▸ Exercise
Only the lines from the start of the data through the one containing "This screenshot has height=415, width=868." belong in your answer; return them exactly.

▸ Data
☆ ☆ ☆ ☆

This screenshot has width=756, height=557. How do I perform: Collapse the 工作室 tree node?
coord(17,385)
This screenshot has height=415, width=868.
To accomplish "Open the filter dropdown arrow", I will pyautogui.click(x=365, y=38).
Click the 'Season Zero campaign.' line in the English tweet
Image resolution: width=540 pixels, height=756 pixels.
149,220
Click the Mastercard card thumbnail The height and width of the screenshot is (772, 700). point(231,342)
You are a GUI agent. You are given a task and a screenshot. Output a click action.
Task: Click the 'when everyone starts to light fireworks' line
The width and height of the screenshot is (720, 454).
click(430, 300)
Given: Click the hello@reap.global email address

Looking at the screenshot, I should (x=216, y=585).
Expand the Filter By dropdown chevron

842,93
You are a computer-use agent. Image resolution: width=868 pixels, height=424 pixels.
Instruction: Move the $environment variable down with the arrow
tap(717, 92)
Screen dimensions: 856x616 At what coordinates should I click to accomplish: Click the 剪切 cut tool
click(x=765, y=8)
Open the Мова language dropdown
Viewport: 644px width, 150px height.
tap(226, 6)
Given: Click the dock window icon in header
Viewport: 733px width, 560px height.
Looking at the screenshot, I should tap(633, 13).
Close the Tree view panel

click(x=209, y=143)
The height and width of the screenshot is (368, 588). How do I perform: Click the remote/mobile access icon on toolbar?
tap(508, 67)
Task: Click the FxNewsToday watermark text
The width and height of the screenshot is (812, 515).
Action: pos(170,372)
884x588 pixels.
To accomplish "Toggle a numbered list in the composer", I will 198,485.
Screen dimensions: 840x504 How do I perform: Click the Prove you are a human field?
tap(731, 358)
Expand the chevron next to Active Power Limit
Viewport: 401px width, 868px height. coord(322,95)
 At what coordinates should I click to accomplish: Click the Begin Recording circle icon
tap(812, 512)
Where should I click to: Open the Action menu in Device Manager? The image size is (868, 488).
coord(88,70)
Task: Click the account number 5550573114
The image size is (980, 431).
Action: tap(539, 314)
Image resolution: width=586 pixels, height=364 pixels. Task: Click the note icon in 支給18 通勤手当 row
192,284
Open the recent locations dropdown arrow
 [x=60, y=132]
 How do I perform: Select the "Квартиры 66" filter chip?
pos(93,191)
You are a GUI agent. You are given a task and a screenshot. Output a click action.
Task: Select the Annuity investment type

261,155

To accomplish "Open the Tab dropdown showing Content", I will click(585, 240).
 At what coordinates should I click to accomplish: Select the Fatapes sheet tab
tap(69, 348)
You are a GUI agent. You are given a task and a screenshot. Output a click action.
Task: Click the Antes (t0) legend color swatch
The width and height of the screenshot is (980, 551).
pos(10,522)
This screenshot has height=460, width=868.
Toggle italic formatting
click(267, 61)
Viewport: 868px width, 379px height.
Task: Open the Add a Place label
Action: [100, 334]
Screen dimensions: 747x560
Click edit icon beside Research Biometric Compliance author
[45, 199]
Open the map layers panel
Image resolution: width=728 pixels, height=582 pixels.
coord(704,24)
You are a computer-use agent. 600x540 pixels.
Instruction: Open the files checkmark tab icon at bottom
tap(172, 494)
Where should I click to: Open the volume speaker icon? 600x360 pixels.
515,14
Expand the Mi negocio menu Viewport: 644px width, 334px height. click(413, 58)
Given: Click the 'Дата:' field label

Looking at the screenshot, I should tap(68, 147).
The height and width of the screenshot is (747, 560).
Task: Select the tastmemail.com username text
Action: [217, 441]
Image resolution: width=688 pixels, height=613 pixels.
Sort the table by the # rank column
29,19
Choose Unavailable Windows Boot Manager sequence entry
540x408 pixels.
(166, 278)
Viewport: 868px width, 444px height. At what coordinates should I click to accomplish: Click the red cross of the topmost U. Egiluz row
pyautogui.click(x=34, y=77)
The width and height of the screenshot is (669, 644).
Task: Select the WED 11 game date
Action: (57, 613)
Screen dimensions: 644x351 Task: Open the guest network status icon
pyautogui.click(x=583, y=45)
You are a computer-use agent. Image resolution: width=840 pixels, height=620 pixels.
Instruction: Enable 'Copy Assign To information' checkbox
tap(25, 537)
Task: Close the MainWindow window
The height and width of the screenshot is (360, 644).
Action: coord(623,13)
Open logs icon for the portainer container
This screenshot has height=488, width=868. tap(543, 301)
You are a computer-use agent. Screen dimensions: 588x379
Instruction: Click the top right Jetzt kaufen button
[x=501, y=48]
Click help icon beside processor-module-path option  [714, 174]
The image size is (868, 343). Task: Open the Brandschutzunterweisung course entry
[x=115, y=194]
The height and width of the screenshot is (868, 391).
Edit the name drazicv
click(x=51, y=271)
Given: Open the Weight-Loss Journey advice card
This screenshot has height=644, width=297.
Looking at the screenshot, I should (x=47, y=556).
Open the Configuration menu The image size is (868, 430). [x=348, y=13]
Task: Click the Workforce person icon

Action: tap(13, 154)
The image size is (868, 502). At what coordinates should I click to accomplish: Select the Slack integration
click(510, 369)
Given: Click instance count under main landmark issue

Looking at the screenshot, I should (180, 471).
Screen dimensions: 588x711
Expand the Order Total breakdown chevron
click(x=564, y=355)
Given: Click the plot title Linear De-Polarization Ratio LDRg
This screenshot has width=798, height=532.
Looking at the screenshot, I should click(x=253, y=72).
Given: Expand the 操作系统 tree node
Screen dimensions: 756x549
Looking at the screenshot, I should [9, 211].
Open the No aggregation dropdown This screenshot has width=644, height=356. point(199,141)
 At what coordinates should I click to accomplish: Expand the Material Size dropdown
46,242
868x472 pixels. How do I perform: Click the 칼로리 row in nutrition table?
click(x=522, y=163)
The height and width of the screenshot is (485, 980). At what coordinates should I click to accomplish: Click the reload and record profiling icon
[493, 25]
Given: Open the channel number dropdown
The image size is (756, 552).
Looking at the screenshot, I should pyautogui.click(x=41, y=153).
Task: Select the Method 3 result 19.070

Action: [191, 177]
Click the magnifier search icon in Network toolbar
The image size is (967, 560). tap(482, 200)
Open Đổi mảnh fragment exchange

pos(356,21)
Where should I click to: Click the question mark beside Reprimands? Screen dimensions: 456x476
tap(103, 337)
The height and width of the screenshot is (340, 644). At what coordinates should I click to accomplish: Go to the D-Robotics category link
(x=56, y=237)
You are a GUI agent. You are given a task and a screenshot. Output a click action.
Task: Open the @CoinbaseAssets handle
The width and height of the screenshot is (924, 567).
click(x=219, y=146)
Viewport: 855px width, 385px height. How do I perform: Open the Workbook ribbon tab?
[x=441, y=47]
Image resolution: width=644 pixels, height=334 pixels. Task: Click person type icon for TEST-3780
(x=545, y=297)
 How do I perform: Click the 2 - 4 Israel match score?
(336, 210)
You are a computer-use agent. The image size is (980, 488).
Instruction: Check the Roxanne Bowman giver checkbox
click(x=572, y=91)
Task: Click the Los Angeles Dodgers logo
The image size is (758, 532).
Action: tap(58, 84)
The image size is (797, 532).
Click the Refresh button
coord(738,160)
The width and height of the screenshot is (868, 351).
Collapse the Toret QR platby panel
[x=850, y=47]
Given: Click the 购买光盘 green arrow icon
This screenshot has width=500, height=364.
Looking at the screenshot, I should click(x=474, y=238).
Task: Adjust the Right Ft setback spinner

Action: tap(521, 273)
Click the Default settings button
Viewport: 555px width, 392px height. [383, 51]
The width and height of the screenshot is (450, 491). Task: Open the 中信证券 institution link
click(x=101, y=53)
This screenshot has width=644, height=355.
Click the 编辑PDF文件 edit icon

☆ ☆ ☆ ☆

▸ Answer to this problem
This screenshot has width=756, height=557. How do I perform: Collapse the 工作室 tree node?
coord(17,385)
This screenshot has height=415, width=868.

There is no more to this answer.